## Exercise 3.3

### Task

1) Implement a method index(urls), which – given a list of input URLs –
  - downloads each web page (e.g., using the wget commandline tool in linux)
  - strips tags in the resulting HTML (e.g., using the method stripogram.html2text())
  - normalizes the text data (e.g., using string.lower() and the module
stemming.porter2)
  - computes and stores a sparse bag-of-words representation of each page (e.g., using
python dictionaries)

2) run your method to index a list of URLs (list can be found on the course website)
Multimedia Data Mining (SoSe 2016)

3) Implement a method search(query), which – given a sequence of query words – out-
puts a ranked list of web pages in the index based on the cosine distance measure between
the bag-of-words representations of queries and web pages.

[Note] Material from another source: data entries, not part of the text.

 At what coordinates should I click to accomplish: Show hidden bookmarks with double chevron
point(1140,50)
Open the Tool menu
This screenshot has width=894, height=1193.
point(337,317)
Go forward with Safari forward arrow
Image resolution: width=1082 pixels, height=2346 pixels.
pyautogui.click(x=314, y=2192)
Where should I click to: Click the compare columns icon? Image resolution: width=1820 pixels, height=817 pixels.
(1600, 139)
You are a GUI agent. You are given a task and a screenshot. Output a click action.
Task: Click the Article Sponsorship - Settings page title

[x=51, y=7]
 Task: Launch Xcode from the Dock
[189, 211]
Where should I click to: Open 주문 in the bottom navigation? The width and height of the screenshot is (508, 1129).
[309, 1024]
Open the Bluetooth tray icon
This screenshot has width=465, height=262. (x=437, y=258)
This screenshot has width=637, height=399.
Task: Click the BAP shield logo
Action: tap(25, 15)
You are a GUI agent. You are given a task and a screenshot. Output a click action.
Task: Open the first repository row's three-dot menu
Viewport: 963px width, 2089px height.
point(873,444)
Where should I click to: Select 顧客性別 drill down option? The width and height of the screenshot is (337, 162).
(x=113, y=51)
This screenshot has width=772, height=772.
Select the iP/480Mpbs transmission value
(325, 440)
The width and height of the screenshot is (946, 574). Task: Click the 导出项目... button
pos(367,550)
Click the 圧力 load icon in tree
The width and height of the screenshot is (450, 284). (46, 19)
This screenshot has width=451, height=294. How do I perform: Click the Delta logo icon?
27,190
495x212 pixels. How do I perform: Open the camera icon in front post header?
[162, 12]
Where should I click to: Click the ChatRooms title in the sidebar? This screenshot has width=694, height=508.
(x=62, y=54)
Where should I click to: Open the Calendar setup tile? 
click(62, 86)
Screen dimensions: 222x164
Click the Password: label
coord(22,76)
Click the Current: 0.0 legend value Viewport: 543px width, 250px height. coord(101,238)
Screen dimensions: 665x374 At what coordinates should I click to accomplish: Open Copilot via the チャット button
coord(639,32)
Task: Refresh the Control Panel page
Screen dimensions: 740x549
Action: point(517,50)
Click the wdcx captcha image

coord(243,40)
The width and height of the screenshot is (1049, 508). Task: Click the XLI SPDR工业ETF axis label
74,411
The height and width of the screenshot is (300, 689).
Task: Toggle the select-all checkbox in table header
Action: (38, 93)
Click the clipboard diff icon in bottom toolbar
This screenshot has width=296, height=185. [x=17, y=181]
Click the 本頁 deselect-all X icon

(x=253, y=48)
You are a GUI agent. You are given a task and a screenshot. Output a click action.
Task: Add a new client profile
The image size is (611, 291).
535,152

4) Search your index with a few queries like “colosseum”, “hungary”, or “tower”. What re-
sults/problems do you observe? State three steps with which you could improve your search
results.

In [1]:
from stripogram import html2text
from stemming import porter2
from collections import Counter
import scipy
from scipy.spatial.distance import cosine

In [22]:
def index(urls):
    # initialize dictionary for storing the representations
    representations = dict()
    
    # downloads each web page
    for url in urls:
        # read the http code from the url
        # N.B.: The "!" character allows you to use commandline commands.
        !wget {url} --output-document=temp.html
        website = ''
        with open('temp.html', 'r') as f:
            website = f.read()
        
        # strip the tags
        information = html2text(website)
        
        # normalize the text data
        # Here we also split the whole text into words.
        words = [porter2.stem(word) for word in information.lower().split()]
        
        # store the words in the representation dictionary
        representations[url] = Counter(words)
    
    return representations


urls = '''http://en.wikipedia.org/wiki/Rome
        http://en.wikipedia.org/wiki/Paris
        http://en.wikipedia.org/wiki/New_York_City
        http://en.wikipedia.org/wiki/Beijing
        http://en.wikipedia.org/wiki/Szeged
        http://en.wikipedia.org/wiki/Florence
        http://en.wikipedia.org/wiki/Z%C3%BCrich
        http://en.wikipedia.org/wiki/Moscow
        http://en.wikipedia.org/wiki/Kaiserslautern
        http://en.wikipedia.org/wiki/Philadelphia
        http://en.wikipedia.org/wiki/Pisa'''.split()

inds = index(urls)

In [38]:
def search(query):
    '''Given a sequence of query words – outputs a ranked list of web pages
    in the index based on the cosine distance measure between
    the bag-of-words representations of queries and web pages.'''
    # choose a vocabulary
    #vocab = list(set(query.split())) # build vocabulary from query (this is faster)
    vocab = list(set([word for url in inds for word in inds[url]])) # build vocabulary from index
    
    # compute the vector representation of the given query
    vec = repr2vec(txt2repr(query), vocab)
    
    # compute distances to all the document vectors
    distances = [(url, cosine(vec, repr2vec(inds[url], vocab))) for url in indexes]
    
    # return the list sorted by ascending cosine distance values
    return sorted(distances, key=lambda x: x[1])
    
    
def txt2repr(text):
    '''Form a bag of words representation from the search query.'''
    return Counter([porter2.stem(word) for word in text.lower().split()])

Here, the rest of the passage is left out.